_Required work:_
A. Reproduce the forum excerpt on the encryption algorithm word for word, in full.
B. Transcribe the listing word for word, starting at its first line and ending with the line that contains "Click the RED". Include both of those lines.

_Excerpted text:_

-.-.-

Sssorry, but those are like evaluating a car by kicking the tires. The
fact that the wheel does not fall off under that test is hardly an
adequate cryptographic test.

[Sebastian Garth]

On Sunday, April 29, 2012 11:06:56 AM UTC-4, unruh wrote:
> The assumption is that the algorithm is known. Ie, someone will either
> read teh source or reverse engineer the program so that they know
> exactly what the algorithm is. Remember, that the receiver has to know
> the algorithm to decrypt it, and as a result that has to be public.
> Now, you could have the algorithm depend on the key to get around that.
> But since you must have only a finite number of algorithms, the attacker
> can just try them all for each chunck of the code.

To be clear, the only thing that must be kept secret is the input seed. That is of course a perfectly reasonable requirement.

On Sunday, April 29, 2012 11:06:56 AM UTC-4, unruh wrote:
> Sssorry, but those are like evaluating a car by kicking the tires. The
> fact that the wheel does not fall off under that test is hardly an
> adequate cryptographic test.

The cryptographic properties are briefly (although perhaps too vaguely) described in item #2. SLG's have been extensively studied, and as I have said before, the only real weakness in them is the fact that if the attacker knows the characteristic polynomial, they can possibly deduce the input seed using sophisticated techniques (see the work of Mihaljević and others). This algorithm overcomes such a conundrum by allowing the polynomial to be kept secret (as it is derived directly from the input seed itself), and besides that the polynomial is constantly changing, making cryptanalysis that much more difficult.

-.-.-

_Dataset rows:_

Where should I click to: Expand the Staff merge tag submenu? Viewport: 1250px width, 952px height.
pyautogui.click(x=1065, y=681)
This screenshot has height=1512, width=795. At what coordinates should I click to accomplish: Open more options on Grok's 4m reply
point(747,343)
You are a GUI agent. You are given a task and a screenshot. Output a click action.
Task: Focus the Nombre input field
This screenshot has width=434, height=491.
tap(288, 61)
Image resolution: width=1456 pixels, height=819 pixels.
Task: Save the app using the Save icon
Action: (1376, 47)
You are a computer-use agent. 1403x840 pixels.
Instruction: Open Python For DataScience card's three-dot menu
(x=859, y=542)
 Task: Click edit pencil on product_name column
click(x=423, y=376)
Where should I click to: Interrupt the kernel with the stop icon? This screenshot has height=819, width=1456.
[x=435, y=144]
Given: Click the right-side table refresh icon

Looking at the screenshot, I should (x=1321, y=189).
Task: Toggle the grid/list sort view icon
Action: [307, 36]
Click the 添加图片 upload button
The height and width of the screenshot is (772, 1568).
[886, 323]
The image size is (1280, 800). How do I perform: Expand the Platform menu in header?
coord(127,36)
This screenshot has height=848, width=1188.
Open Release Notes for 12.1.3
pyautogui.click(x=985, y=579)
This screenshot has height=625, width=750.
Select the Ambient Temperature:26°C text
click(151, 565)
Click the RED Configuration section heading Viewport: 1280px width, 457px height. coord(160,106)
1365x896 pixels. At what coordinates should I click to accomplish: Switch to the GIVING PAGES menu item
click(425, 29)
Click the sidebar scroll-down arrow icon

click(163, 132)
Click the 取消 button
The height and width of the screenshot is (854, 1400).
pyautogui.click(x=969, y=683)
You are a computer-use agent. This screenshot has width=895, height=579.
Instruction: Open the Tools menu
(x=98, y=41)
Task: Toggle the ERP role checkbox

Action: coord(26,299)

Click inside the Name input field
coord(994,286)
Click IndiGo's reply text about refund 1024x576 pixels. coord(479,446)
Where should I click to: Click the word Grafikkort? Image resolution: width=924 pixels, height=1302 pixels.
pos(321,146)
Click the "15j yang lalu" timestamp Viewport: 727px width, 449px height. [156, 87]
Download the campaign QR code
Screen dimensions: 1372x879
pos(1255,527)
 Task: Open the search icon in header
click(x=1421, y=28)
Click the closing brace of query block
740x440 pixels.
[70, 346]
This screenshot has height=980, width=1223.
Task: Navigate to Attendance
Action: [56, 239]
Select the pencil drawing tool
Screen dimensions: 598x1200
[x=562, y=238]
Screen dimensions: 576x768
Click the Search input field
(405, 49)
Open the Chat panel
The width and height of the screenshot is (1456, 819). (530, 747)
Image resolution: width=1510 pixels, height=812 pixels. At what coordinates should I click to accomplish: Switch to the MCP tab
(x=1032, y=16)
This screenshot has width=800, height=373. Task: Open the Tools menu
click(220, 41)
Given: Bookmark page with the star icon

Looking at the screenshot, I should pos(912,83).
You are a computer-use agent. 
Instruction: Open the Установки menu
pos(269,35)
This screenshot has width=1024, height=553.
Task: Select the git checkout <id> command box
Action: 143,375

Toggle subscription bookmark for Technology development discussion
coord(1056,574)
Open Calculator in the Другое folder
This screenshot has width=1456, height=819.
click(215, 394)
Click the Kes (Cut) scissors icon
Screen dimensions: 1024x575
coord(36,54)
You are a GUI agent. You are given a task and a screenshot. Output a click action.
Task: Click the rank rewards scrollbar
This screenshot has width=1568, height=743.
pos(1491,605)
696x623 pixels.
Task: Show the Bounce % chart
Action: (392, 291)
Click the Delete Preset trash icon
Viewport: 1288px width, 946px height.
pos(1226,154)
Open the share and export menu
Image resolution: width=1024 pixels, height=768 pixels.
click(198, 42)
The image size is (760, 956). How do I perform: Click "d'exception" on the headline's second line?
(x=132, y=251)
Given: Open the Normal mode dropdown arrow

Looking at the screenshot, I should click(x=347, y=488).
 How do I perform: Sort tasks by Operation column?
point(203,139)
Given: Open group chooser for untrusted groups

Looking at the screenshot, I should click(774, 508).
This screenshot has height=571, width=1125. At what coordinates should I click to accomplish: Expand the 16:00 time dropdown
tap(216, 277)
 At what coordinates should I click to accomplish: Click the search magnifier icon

-.-.-

_Outputs for the tasks:_
A.
Sssorry, but those are like evaluating a car by kicking the tires. The
fact that the wheel does not fall off under that test is hardly an
adequate cryptographic test.

[Sebastian Garth]

On Sunday, April 29, 2012 11:06:56 AM UTC-4, unruh wrote:
> The assumption is that the algorithm is known. Ie, someone will either
> read teh source or reverse engineer the program so that they know
> exactly what the algorithm is. Remember, that the receiver has to know
> the algorithm to decrypt it, and as a result that has to be public.
> Now, you could have the algorithm depend on the key to get around that.
> But since you must have only a finite number of algorithms, the attacker
> can just try them all for each chunck of the code.

To be clear, the only thing that must be kept secret is the input seed. That is of course a perfectly reasonable requirement.

On Sunday, April 29, 2012 11:06:56 AM UTC-4, unruh wrote:
> Sssorry, but those are like evaluating a car by kicking the tires. The
> fact that the wheel does not fall off under that test is hardly an
> adequate cryptographic test.

The cryptographic properties are briefly (although perhaps too vaguely) described in item #2. SLG's have been extensively studied, and as I have said before, the only real weakness in them is the fact that if the attacker knows the characteristic polynomial, they can possibly deduce the input seed using sophisticated techniques (see the work of Mihaljević and others). This algorithm overcomes such a conundrum by allowing the polynomial to be kept secret (as it is derived directly from the input seed itself), and besides that the polynomial is constantly changing, making cryptanalysis that much more difficult.

B.
Where should I click to: Expand the Staff merge tag submenu? Viewport: 1250px width, 952px height.
pyautogui.click(x=1065, y=681)
This screenshot has height=1512, width=795. At what coordinates should I click to accomplish: Open more options on Grok's 4m reply
point(747,343)
You are a GUI agent. You are given a task and a screenshot. Output a click action.
Task: Focus the Nombre input field
This screenshot has width=434, height=491.
tap(288, 61)
Image resolution: width=1456 pixels, height=819 pixels.
Task: Save the app using the Save icon
Action: (1376, 47)
You are a computer-use agent. 1403x840 pixels.
Instruction: Open Python For DataScience card's three-dot menu
(x=859, y=542)
 Task: Click edit pencil on product_name column
click(x=423, y=376)
Where should I click to: Interrupt the kernel with the stop icon? This screenshot has height=819, width=1456.
[x=435, y=144]
Given: Click the right-side table refresh icon

Looking at the screenshot, I should (x=1321, y=189).
Task: Toggle the grid/list sort view icon
Action: [307, 36]
Click the 添加图片 upload button
The height and width of the screenshot is (772, 1568).
[886, 323]
The image size is (1280, 800). How do I perform: Expand the Platform menu in header?
coord(127,36)
This screenshot has height=848, width=1188.
Open Release Notes for 12.1.3
pyautogui.click(x=985, y=579)
This screenshot has height=625, width=750.
Select the Ambient Temperature:26°C text
click(151, 565)
Click the RED Configuration section heading Viewport: 1280px width, 457px height. coord(160,106)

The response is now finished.